[YOUR ASSIGNMENT] Return the data. Every word must match.

Segment Start: INPUT RECORDS

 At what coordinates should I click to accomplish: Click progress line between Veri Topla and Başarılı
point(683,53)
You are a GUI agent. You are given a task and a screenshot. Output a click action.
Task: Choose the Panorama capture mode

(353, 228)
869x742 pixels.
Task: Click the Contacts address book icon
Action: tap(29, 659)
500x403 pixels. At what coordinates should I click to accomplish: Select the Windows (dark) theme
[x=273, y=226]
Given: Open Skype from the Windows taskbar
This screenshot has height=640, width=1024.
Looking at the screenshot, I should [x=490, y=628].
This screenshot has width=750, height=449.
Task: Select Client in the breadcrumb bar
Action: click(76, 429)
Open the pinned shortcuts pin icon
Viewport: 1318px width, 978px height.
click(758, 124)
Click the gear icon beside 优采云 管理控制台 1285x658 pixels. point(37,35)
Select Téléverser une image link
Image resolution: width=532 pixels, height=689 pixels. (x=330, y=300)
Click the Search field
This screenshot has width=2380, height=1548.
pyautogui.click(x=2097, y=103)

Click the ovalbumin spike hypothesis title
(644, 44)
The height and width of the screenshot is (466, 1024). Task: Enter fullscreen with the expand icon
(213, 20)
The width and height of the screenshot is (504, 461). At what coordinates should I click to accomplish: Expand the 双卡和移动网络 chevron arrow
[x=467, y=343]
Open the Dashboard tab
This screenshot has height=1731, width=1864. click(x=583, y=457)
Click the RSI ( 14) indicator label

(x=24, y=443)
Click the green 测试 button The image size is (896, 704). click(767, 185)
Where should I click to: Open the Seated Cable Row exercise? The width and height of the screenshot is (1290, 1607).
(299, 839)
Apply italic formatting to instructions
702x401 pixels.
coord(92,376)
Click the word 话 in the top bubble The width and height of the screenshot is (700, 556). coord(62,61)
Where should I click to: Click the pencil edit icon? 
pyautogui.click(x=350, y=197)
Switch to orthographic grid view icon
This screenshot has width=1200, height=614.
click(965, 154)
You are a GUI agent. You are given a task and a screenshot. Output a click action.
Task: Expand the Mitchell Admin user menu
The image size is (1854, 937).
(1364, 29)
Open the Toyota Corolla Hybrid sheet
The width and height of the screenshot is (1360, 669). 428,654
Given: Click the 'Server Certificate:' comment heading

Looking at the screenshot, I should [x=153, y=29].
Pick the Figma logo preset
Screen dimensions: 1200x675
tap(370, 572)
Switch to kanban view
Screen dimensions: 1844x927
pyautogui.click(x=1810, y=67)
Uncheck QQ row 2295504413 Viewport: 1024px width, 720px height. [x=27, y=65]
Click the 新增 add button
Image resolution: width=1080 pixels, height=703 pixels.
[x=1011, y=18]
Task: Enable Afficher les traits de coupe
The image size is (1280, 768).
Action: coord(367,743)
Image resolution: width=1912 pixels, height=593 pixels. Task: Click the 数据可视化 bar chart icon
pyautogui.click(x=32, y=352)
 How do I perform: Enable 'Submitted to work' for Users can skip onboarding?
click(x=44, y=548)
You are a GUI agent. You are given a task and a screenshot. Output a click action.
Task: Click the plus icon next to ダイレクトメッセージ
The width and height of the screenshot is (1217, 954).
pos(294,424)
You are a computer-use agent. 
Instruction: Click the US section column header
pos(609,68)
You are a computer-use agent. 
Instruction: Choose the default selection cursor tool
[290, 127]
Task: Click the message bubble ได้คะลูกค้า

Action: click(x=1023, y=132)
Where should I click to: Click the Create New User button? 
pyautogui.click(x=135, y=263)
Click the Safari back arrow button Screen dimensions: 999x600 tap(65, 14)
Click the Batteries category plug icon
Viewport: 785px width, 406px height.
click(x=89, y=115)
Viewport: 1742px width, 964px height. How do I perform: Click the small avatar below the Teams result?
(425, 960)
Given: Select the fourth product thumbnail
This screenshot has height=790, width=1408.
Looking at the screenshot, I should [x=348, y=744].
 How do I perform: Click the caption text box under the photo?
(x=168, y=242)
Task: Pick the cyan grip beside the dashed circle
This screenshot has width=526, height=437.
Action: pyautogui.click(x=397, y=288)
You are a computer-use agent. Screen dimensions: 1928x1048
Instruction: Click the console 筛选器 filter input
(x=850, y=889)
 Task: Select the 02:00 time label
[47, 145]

Segment End: INPUT RECORDS

[RESULT]
 At what coordinates should I click to accomplish: Click progress line between Veri Topla and Başarılı
point(683,53)
You are a GUI agent. You are given a task and a screenshot. Output a click action.
Task: Choose the Panorama capture mode

(353, 228)
869x742 pixels.
Task: Click the Contacts address book icon
Action: tap(29, 659)
500x403 pixels. At what coordinates should I click to accomplish: Select the Windows (dark) theme
[x=273, y=226]
Given: Open Skype from the Windows taskbar
This screenshot has height=640, width=1024.
Looking at the screenshot, I should [x=490, y=628].
This screenshot has width=750, height=449.
Task: Select Client in the breadcrumb bar
Action: click(76, 429)
Open the pinned shortcuts pin icon
Viewport: 1318px width, 978px height.
click(758, 124)
Click the gear icon beside 优采云 管理控制台 1285x658 pixels. point(37,35)
Select Téléverser une image link
Image resolution: width=532 pixels, height=689 pixels. (x=330, y=300)
Click the Search field
This screenshot has width=2380, height=1548.
pyautogui.click(x=2097, y=103)

Click the ovalbumin spike hypothesis title
(644, 44)
The height and width of the screenshot is (466, 1024). Task: Enter fullscreen with the expand icon
(213, 20)
The width and height of the screenshot is (504, 461). At what coordinates should I click to accomplish: Expand the 双卡和移动网络 chevron arrow
[x=467, y=343]
Open the Dashboard tab
This screenshot has height=1731, width=1864. click(x=583, y=457)
Click the RSI ( 14) indicator label

(x=24, y=443)
Click the green 测试 button The image size is (896, 704). click(767, 185)
Where should I click to: Open the Seated Cable Row exercise? The width and height of the screenshot is (1290, 1607).
(299, 839)
Apply italic formatting to instructions
702x401 pixels.
coord(92,376)
Click the word 话 in the top bubble The width and height of the screenshot is (700, 556). coord(62,61)
Where should I click to: Click the pencil edit icon? 
pyautogui.click(x=350, y=197)
Switch to orthographic grid view icon
This screenshot has width=1200, height=614.
click(965, 154)
You are a GUI agent. You are given a task and a screenshot. Output a click action.
Task: Expand the Mitchell Admin user menu
The image size is (1854, 937).
(1364, 29)
Open the Toyota Corolla Hybrid sheet
The width and height of the screenshot is (1360, 669). 428,654
Given: Click the 'Server Certificate:' comment heading

Looking at the screenshot, I should [x=153, y=29].
Pick the Figma logo preset
Screen dimensions: 1200x675
tap(370, 572)
Switch to kanban view
Screen dimensions: 1844x927
pyautogui.click(x=1810, y=67)
Uncheck QQ row 2295504413 Viewport: 1024px width, 720px height. [x=27, y=65]
Click the 新增 add button
Image resolution: width=1080 pixels, height=703 pixels.
[x=1011, y=18]
Task: Enable Afficher les traits de coupe
The image size is (1280, 768).
Action: coord(367,743)
Image resolution: width=1912 pixels, height=593 pixels. Task: Click the 数据可视化 bar chart icon
pyautogui.click(x=32, y=352)
 How do I perform: Enable 'Submitted to work' for Users can skip onboarding?
click(x=44, y=548)
You are a GUI agent. You are given a task and a screenshot. Output a click action.
Task: Click the plus icon next to ダイレクトメッセージ
The width and height of the screenshot is (1217, 954).
pos(294,424)
You are a computer-use agent. 
Instruction: Click the US section column header
pos(609,68)
You are a computer-use agent. 
Instruction: Choose the default selection cursor tool
[290, 127]
Task: Click the message bubble ได้คะลูกค้า

Action: click(x=1023, y=132)
Where should I click to: Click the Create New User button? 
pyautogui.click(x=135, y=263)
Click the Safari back arrow button Screen dimensions: 999x600 tap(65, 14)
Click the Batteries category plug icon
Viewport: 785px width, 406px height.
click(x=89, y=115)
Viewport: 1742px width, 964px height. How do I perform: Click the small avatar below the Teams result?
(425, 960)
Given: Select the fourth product thumbnail
This screenshot has height=790, width=1408.
Looking at the screenshot, I should [x=348, y=744].
 How do I perform: Click the caption text box under the photo?
(x=168, y=242)
Task: Pick the cyan grip beside the dashed circle
This screenshot has width=526, height=437.
Action: pyautogui.click(x=397, y=288)
You are a computer-use agent. Screen dimensions: 1928x1048
Instruction: Click the console 筛选器 filter input
(x=850, y=889)
 Task: Select the 02:00 time label
[47, 145]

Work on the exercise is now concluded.